Perhaps it’s a byproduct of time on social media, more schools teaching personal finance classes, a simple desire to “have nice things” or a combination of all of the above, but the fact is teenagers are increasingly interested in finance and accumulating money.
That’s good news for parents because the earlier good financial habits and lessons start, the better off children will be when they become adults. Building strong foundations of personal finance can truly set kids up for life even the parents aren’t wealthy in a monetary sense.
However, many parents – and this is true across socioeconomic backgrounds – struggle to start financial conversations with their teenage offspring. Likely making matters worse is the fact that many of today’s parents are themselves the children of parents viewed conversations about money as taboo. Looked at differently, many of today’s parents lack the foundation to provide financial foundations to their own kids.
For advisors and parents reading this, don’t fret because what follows are some tips on talking money with your teens.
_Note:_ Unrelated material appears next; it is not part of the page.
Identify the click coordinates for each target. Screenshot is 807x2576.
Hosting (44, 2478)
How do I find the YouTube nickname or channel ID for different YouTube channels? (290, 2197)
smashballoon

Know Their Interests, Motivations
The Schwab Teen Investing survey provides advisors and parents with a framework for discussing financial matters with teenagers. One of the interesting points in the survey is that it says 70% of teens are interested in investing – good news to be sure.
“Their top motivation is to get more money (45%). But they also see it as both a financial and educational opportunity, with 34% wanting to invest to pay for college and 33% wanting to learn how money and investments work,” notes Schwab.
Knowing that a teenager is interested in financial markets is only half the battle. In order to have productive conversations, parents need to know what asset classes, industries, etc. appeal to their teens. The table below, courtesy of Schwab, includes an interesting mix with some surprises and areas of intrigue that are predictable.
Chances are many parents are already engaged with AI stocks or funds. Likewise, the food and drink category is an appealing conversation starter for parents with investing-interested teens. Look at it this way. Your teen may be a devoted consumer of energy or soft drinks or snacks, but they probably don’t realize that they’re too young to be heavily exposed to the slow-growth consumer staples sector.
Parents Want to Be Teachers
In what represents more good news for the financial futures of today’s youth, plenty of parents want to have related conversations with their teens. That says they’re not daunted by the subject matter and they’re up to the task.
Sticking with that theme, there’s room here for advisors provide value-adds in the form of equipping parents with the strategies and tools needed to have these talks with their kids. Data confirm the demand is there.
“Seventy-three percent of parents believe it is very important for teens to learn about investing,” adds Schwab. “For parents, the desire for their teens to learn about investing is about teaching financial responsibility (69%), giving them a financial head start (65%), and ensuring they learn important financial concepts like growing wealth over time (64%). To many parents, investing is a life skill they want their kids to learn early.”